▸ **Problem statement**:
Skipping all pictures, please restate word for word the lines from the one that contains "The width and" through the last line of the entries.

▸ **Data to process**:
.....

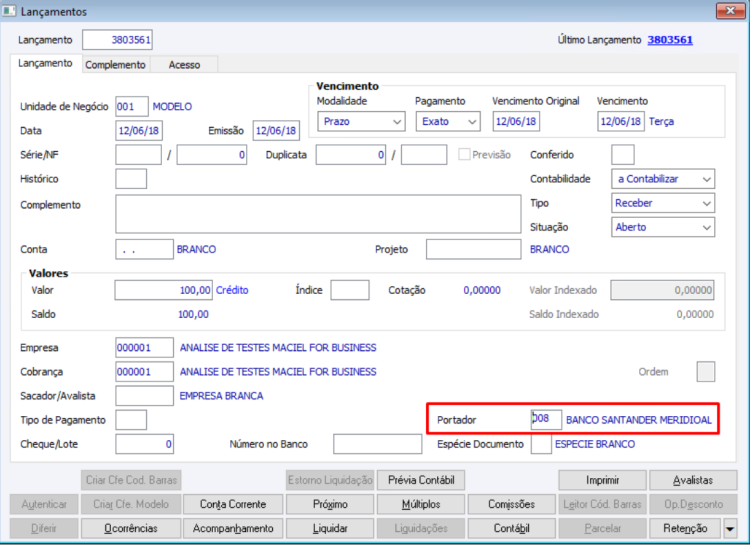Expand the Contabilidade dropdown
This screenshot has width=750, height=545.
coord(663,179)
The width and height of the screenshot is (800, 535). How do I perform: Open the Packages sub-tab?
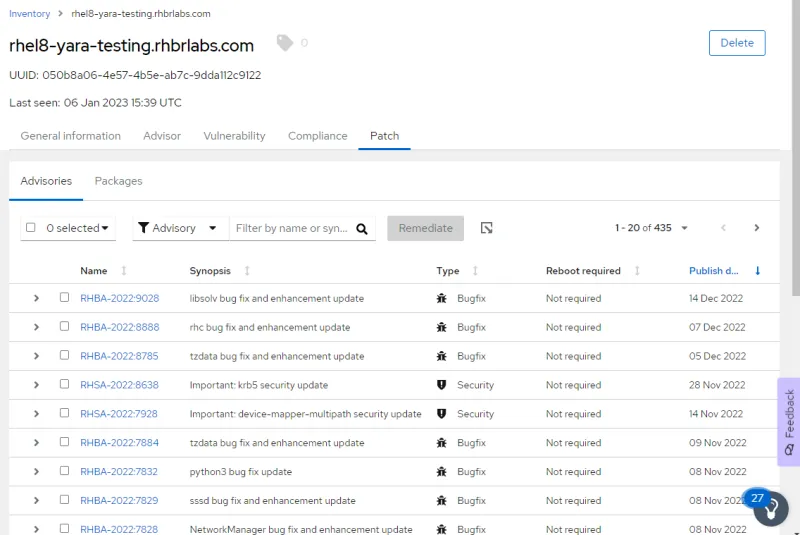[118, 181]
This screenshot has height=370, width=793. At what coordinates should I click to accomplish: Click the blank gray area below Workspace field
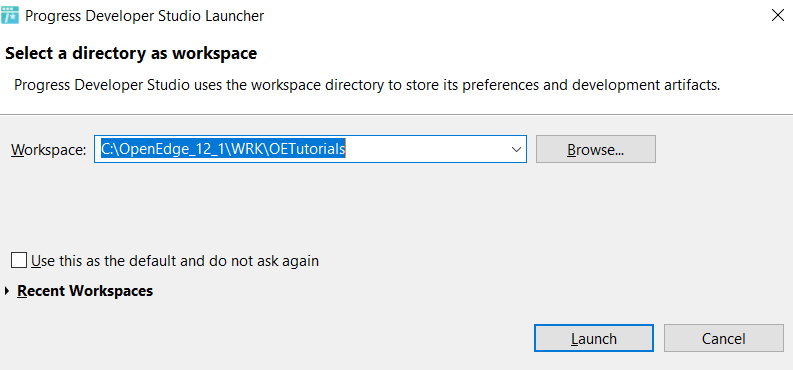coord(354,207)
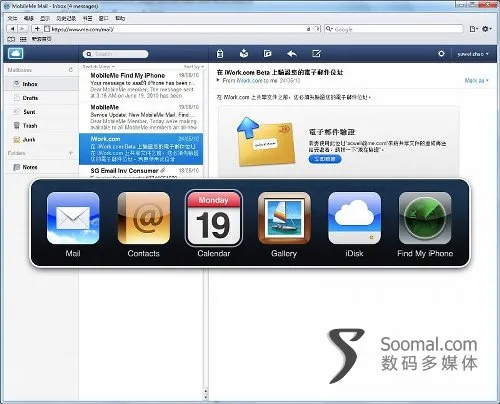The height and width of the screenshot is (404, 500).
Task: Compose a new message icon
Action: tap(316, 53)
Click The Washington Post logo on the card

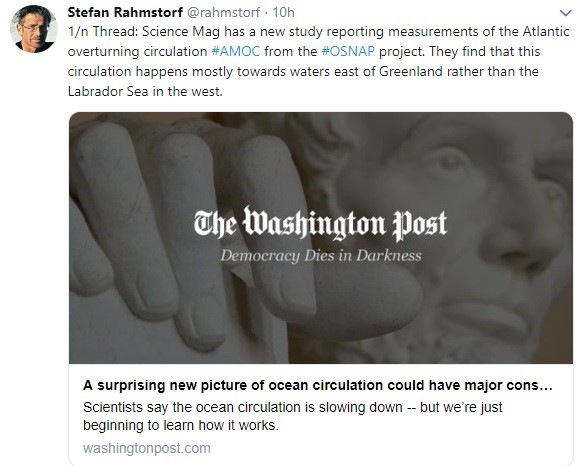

.....

▸ **Completed task**:
The width and height of the screenshot is (800, 535). How do I perform: Open the Packages sub-tab?
[118, 181]
This screenshot has height=370, width=793. At what coordinates should I click to accomplish: Click the blank gray area below Workspace field
coord(354,207)
The height and width of the screenshot is (404, 500).
Task: Compose a new message icon
Action: tap(316, 53)
Click The Washington Post logo on the card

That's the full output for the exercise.